• **READING TEXT**:
——————————
Top pics and vids... even a tank of a RS6 turned up :wink:

MikeyB


----------



## ObiWan (Sep 25, 2005)

Soulctrla said:


> Hey up Obi Wan,
> 
> Get my milltek on next week with any luck...
> 
> ...


Made the BeeHive run look like a picnic mate!!!! The water washed out all sorts of debris that could not be legislated for. Made for some very interesting situations............. chips were the least of the concerns but a great drive non the less


----------



## ragpot (Feb 20, 2005)

the dull video's were only to show what a swamp the NYM were turning into.... 

oh yes - and how stupid were were at playing "guess where the pot-holes are under all the water"...... hope eveyone made/s it home ok.

ps - anyone got a pick of Andy rolly-polly'ing down that hillside ? I just know someone would slip over in the mud - well done son :-*


----------



## Nem (Feb 14, 2005)

Nice pics indeed, and the videos are cool just to let everyone else see just how wet it really was.

I've been home about an hour so it was easily a 3 hour drive home, mainly due to how wet the M1 was. My car is running fine now, I'm now pretty sure it was just the water on the Blueflame - I remember a posta week or so back about it not liking water. Gonna look into it a bit and see what can be done as it had me quite worried as some of you gathered.

I'm just gonna sort the pics and upload and I'll get them posted. Got a couple of good ones too.

Nick


----------



## haxbyville (Feb 2, 2006)

first run out enjoyed it all,good route even though weather could have been kinder,nice people good food at pub .Nice pics+video.must give car a good clean tomorrow


----------



## omen666 (Oct 10, 2004)

Interesting run today, didn't get out of 3rd gear the whole run!

Apologies for leaving halfway round I had to get back to Chester.

Hmmm cleaning the car....need a Swissol makeover asap :wink:


----------



## A3DFU (May 7, 2002)

Thanks David and Julie for a great run and day out. Everything was just right: especially the weather - if you had diving gear :lol: :lol: 
I blame the rain that I managed to avoid the fly-over near Malham this time round :roll:

So when is the next run going to be?


----------



## Guest (Apr 2, 2006)

ragpot said:


> ps - anyone got a pick of Andy rolly-polly'ing down that hillside ? I just know someone would slip over in the mud - well done son :-*


  what ever do you mean?  :roll: :twisted:

_note to self: bring spare clothes next time :lol: _


----------



## Soulctrla (Jan 30, 2006)

Nem said:


> My car is running fine now, I'm now pretty sure it was just the water on the Blueflame - I remember a posta week or so back about it not liking water. Gonna look into it a bit and see what can be done as it had me quite worried as some of you gathered.


Hi mate.
——————————
• **RECORDED DATA**:
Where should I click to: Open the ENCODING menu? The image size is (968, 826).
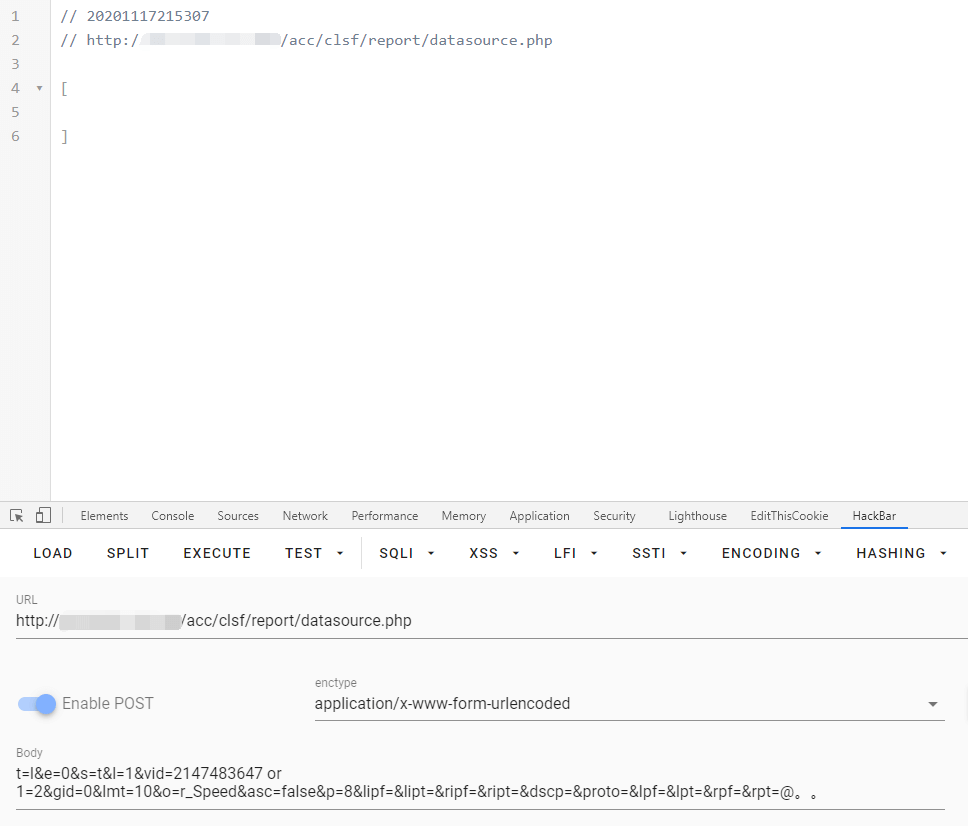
——————————
• **DIRECTIONS**: Could you update the part of the forum thread that opens with the words "first run out" and closes with "(Oct 10, 2004)", putting "hot food" in place of "good food"?

• **RESPONSE TO THE TASK**:
first run out enjoyed it all,good route even though weather could have been kinder,nice people hot food at pub .Nice pics+video.must give car a good clean tomorrow


----------



## omen666 (Oct 10, 2004)